The output should be all entries, each matching the original exactly.

[Stored items]
• • •

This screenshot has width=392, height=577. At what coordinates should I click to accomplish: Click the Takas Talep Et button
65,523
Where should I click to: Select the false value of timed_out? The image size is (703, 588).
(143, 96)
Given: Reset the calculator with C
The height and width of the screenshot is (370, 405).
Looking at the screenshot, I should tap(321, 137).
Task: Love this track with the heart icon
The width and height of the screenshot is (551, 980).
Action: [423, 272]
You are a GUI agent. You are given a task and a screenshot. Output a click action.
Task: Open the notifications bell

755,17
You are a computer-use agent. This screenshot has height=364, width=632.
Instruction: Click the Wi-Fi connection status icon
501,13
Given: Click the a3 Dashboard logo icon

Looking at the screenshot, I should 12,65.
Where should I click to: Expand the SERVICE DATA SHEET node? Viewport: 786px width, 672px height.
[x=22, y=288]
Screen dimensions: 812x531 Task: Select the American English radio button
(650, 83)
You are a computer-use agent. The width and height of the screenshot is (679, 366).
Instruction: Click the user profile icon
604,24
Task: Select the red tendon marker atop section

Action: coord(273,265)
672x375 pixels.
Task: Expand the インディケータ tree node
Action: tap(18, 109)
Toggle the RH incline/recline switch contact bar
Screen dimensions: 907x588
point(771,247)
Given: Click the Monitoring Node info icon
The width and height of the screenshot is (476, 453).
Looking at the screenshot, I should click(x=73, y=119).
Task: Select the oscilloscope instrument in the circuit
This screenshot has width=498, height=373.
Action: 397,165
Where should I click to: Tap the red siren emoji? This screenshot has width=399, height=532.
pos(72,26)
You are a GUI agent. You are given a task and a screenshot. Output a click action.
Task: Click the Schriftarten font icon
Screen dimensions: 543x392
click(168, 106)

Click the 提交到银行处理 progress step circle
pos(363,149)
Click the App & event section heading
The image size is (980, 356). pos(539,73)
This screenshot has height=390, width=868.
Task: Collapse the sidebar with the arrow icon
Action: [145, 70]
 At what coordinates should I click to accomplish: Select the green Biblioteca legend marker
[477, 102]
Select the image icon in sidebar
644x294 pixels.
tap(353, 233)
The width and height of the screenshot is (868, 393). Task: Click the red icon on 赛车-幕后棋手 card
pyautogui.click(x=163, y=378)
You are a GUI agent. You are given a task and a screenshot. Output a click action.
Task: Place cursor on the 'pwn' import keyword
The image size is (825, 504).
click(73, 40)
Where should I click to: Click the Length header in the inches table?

• • •

• [Answer to this exercise]:
This screenshot has width=392, height=577. At what coordinates should I click to accomplish: Click the Takas Talep Et button
65,523
Where should I click to: Select the false value of timed_out? The image size is (703, 588).
(143, 96)
Given: Reset the calculator with C
The height and width of the screenshot is (370, 405).
Looking at the screenshot, I should tap(321, 137).
Task: Love this track with the heart icon
The width and height of the screenshot is (551, 980).
Action: [423, 272]
You are a GUI agent. You are given a task and a screenshot. Output a click action.
Task: Open the notifications bell

755,17
You are a computer-use agent. This screenshot has height=364, width=632.
Instruction: Click the Wi-Fi connection status icon
501,13
Given: Click the a3 Dashboard logo icon

Looking at the screenshot, I should 12,65.
Where should I click to: Expand the SERVICE DATA SHEET node? Viewport: 786px width, 672px height.
[x=22, y=288]
Screen dimensions: 812x531 Task: Select the American English radio button
(650, 83)
You are a computer-use agent. The width and height of the screenshot is (679, 366).
Instruction: Click the user profile icon
604,24
Task: Select the red tendon marker atop section

Action: coord(273,265)
672x375 pixels.
Task: Expand the インディケータ tree node
Action: tap(18, 109)
Toggle the RH incline/recline switch contact bar
Screen dimensions: 907x588
point(771,247)
Given: Click the Monitoring Node info icon
The width and height of the screenshot is (476, 453).
Looking at the screenshot, I should click(x=73, y=119).
Task: Select the oscilloscope instrument in the circuit
This screenshot has width=498, height=373.
Action: 397,165
Where should I click to: Tap the red siren emoji? This screenshot has width=399, height=532.
pos(72,26)
You are a GUI agent. You are given a task and a screenshot. Output a click action.
Task: Click the Schriftarten font icon
Screen dimensions: 543x392
click(168, 106)

Click the 提交到银行处理 progress step circle
pos(363,149)
Click the App & event section heading
The image size is (980, 356). pos(539,73)
This screenshot has height=390, width=868.
Task: Collapse the sidebar with the arrow icon
Action: [145, 70]
 At what coordinates should I click to accomplish: Select the green Biblioteca legend marker
[477, 102]
Select the image icon in sidebar
644x294 pixels.
tap(353, 233)
The width and height of the screenshot is (868, 393). Task: Click the red icon on 赛车-幕后棋手 card
pyautogui.click(x=163, y=378)
You are a GUI agent. You are given a task and a screenshot. Output a click action.
Task: Place cursor on the 'pwn' import keyword
The image size is (825, 504).
click(73, 40)
Where should I click to: Click the Length header in the inches table?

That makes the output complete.